The initial shy girl blossoming under the first blush of love is done very well, a gentle romance ensuing, Claudelle still withdrawn in company, agreeing to an engagement even though Linn cannot afford a ring, waiting anxiously for his letters, adoring the dancing doll,  paying off a few cents at a time material for a wedding dress. It’s only after she receives a Dear John (Dear Jane?) letter that it becomes clear, though not crystal clear, that sex has been involved because that word is never spoken and that action never glimpsed. Only gradually do we realise that present-givers are being rewarded, and as her self-confidence grows she is soon able to pick her own presents.  One look is generally all it takes to have men falling all over themselves to give her what she wants, which is, essentially, a life where promises are not broken. But the closest she gets to showing how much she is changed from her original innocent incarnation is still by implication, telling a young buck she is “pretty all over.”

I was also very taken with the black-and-white cinematography by Ralph Woolsey. The compositions are all very clear, but in the shadows Claudelle’s eyes become glittering pinpoints. The costumes by Howard Shoup won an unexpected Oscar nomination, his third in three years. Veteran director Gordon Douglas (Them!, 1954) does an excellent job of keeping the story simple and fluent, resisting all temptations to pander to the lowest common denominator while extracting surprisingly good performances from the cast, many drawn from Warner Brothers’ new talent roster.

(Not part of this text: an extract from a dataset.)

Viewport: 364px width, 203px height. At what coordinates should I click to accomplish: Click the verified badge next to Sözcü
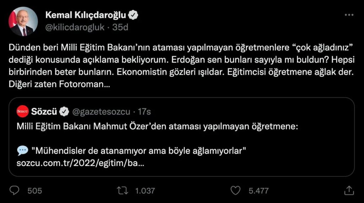pos(64,112)

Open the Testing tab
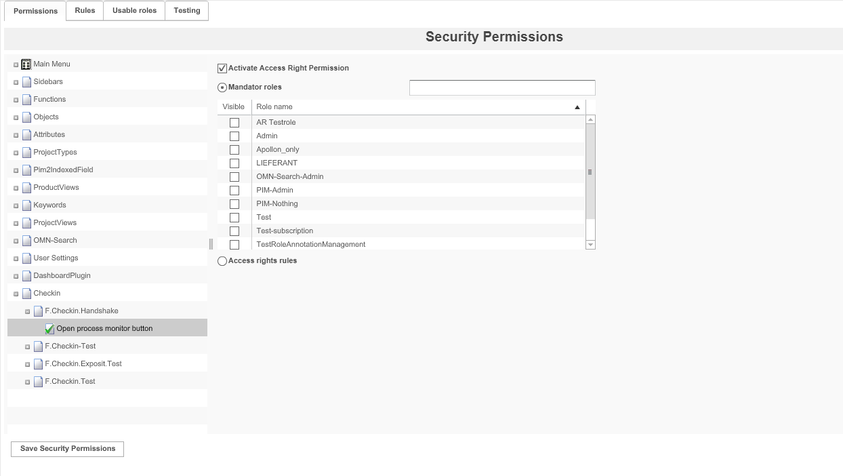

Diane McBain (Parrish, 1961) handles very well the transition from innocence to depravity (a woman playing the field in those days would be tagged fallen rather than independent) and holds onto her anguish in an understated manner. In some senses Arthur Kennedy (Elmer Gantry,1960) was a coup for such a low-budget production, but this could well have been a part he was born to play, since in his movie career he knew only too well the pain of promise, nominated five times for Best Supporting Actor (some kind of record, surely) without that nudging him further up the billing ladder. His performance is heartbreaking, working his socks off without ever keeping head above water, repairs getting in the way of promises made to wife and daughter, kept going through adoration for his wife.

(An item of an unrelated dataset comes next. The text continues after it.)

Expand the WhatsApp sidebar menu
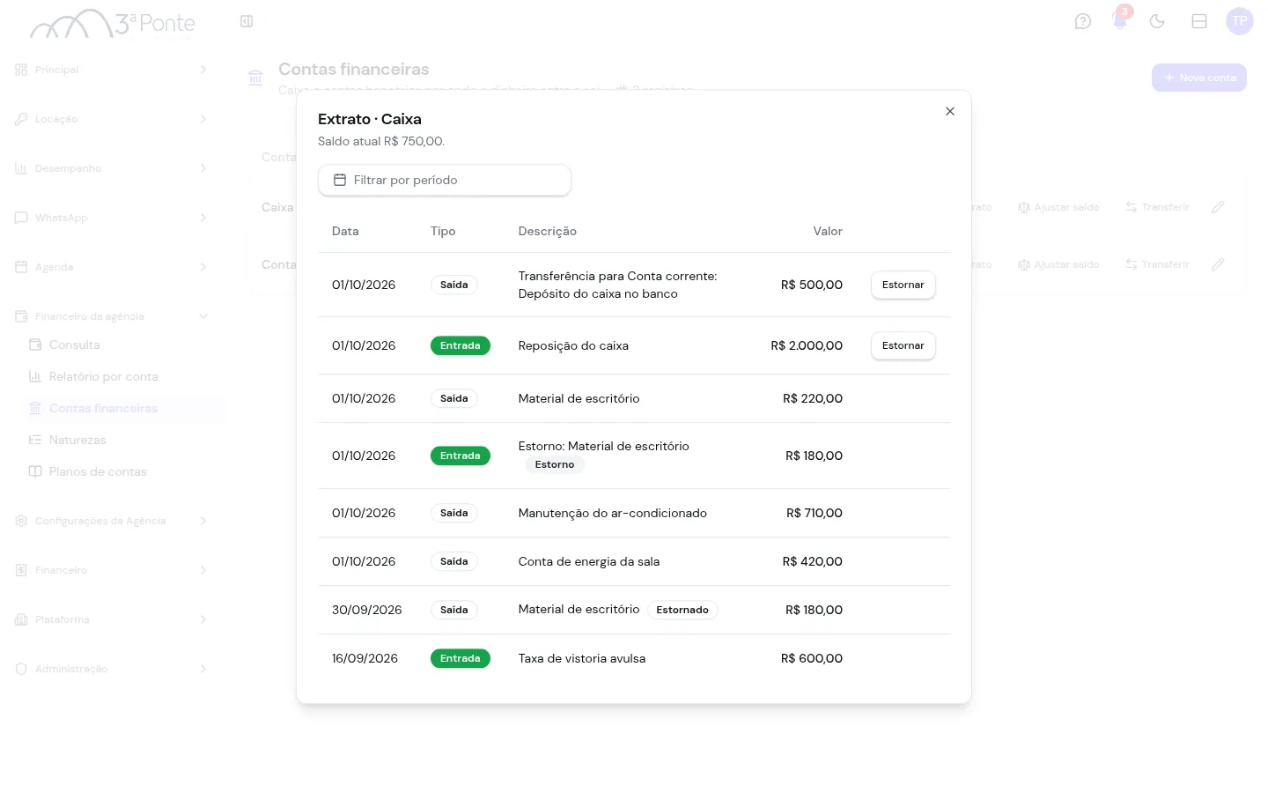coord(111,218)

Constance Ford (Home from the Hill, 1960) is heartbreaking in a different way, scorning her loving husband and dressing like her daughter in a bid to hook Crawford.  Television regular Claude Akins is the surprise turn. In a role that looked like a cliché from the off – i.e. older powerful man determined by whatever means to win the object of his desires – he plays it like he was auditioning for The Blue Angel, hanging on every word, being twisted round her little finger, demeaning himself as he is made to wait, sitting downcast outside the Inglish house like an rejected schoolboy. Of the younger cast, Will Hutchins was Sugarfoot (1957-1961), Chad Everett was making his movie debut, and Robert Overton had appeared in A Fever in the Blood (1961). Leonard Freeman (Hang ‘Em High, 1968) wrote the screenplay based on the Erskine Caldwell bestseller.

And where does Citizen Kane come into all this? The dancing doll Claudelle won at a fair when dating Linn is something of a motif, never discarded, as if a symbol of her innocence, and in close-up in the last shot of the film.